Phase C: MCP Integration (1 week)

  • Create add_schematic_component_dynamic tool
  • Update search_symbols to use library index
  • Add list_available_symbols tool
  • Add list_symbol_libraries tool
  • Documentation and examples

Phase D: Advanced Features (2-3 weeks)

  • Multi-unit symbol support (e.g., quad OpAmps)
  • Custom library registration
  • Symbol caching and optimization
  • 3rd-party library support (JLCPCB, etc.)
  • Symbol preview generation

Migration Strategy

Backward Compatibility

Keep template-based approach as fallback:

def add_schematic_component(params):
    """Smart component addition with fallback"""
    # Try dynamic loading first
    try:
        if 'library' in params or 'lib_symbol' in params:
            return add_schematic_component_dynamic(params)
    except Exception as e:
        logger.warning(f"Dynamic loading failed: {e}, falling back to template")

    # Fallback to template-based
    return add_schematic_component_template(params)

Gradual Rollout

  1. Week 1-2: Implement basic dynamic loading
  2. Week 3-4: Test with power users, gather feedback
  3. Week 5-6: Make dynamic loading the default
  4. Week 7+: Deprecate template-only approach (keep as fallback)

Success Criteria

Must Have

  • Load symbols from Device.kicad_sym (passives)
  • Support R, C, L, D, LED (5 core types)
  • Cross-platform library discovery
  • Proper error handling

Should Have

  • Support for all Device.kicad_sym symbols (~50 symbols)
  • Support for Connector.kicad_sym symbols
  • Symbol search by name/keyword
  • Performance: < 1 second per symbol injection

Nice to Have

  • Support for all standard libraries (~10,000 symbols)
  • Multi-unit symbol support
  • Custom library registration
  • Symbol preview/documentation

Risk Assessment

Risk Probability Impact Mitigation
S-expression parsing complexity High High Use proven sexpdata library, extensive testing
Performance degradation Medium Medium Implement caching, lazy loading
KiCad version incompatibility Low High Version detection, format validation
Template fallback breaks Low Medium Maintain template approach in parallel
User confusion Medium Low Clear documentation, gradual rollout

Conclusion

Dynamic library loading is feasible and highly beneficial for the schematic workflow.

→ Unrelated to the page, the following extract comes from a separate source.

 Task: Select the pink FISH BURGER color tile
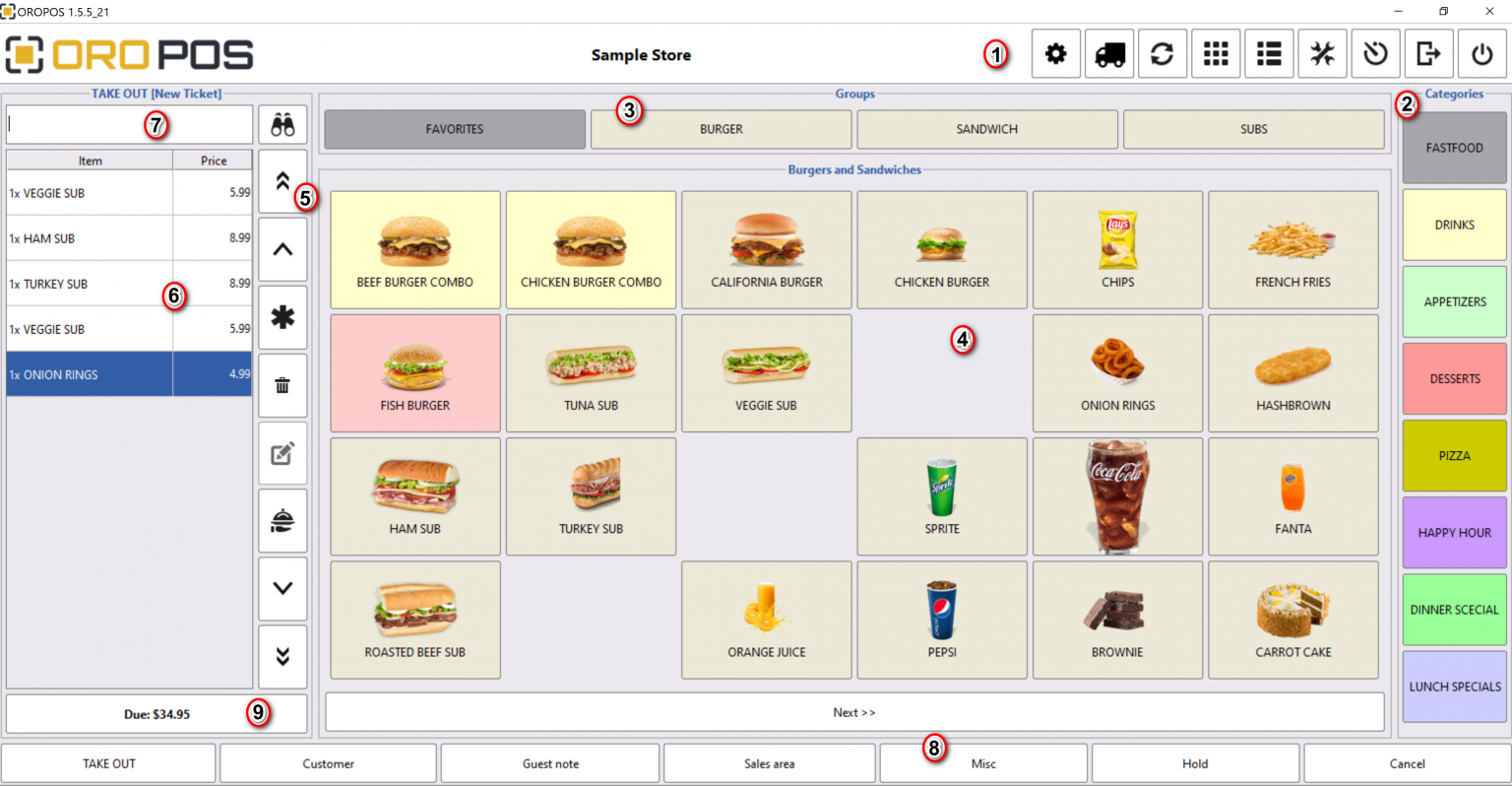coord(414,372)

While the template-based approach (Option 1) provides immediate value with 13 component types, Option 2 would:

  1. Eliminate the 13-component limitation
  2. Provide access to 10,000+ KiCad symbols
  3. Remove manual template maintenance
  4. Enable true "natural language PCB design"

Recommendation:

  • Keep Option 1 (expanded template) for immediate use
  • Implement Option 2 (dynamic loading) over 6-8 weeks
  • Maintain template fallback for compatibility

This gives users immediate value while we build the robust long-term solution.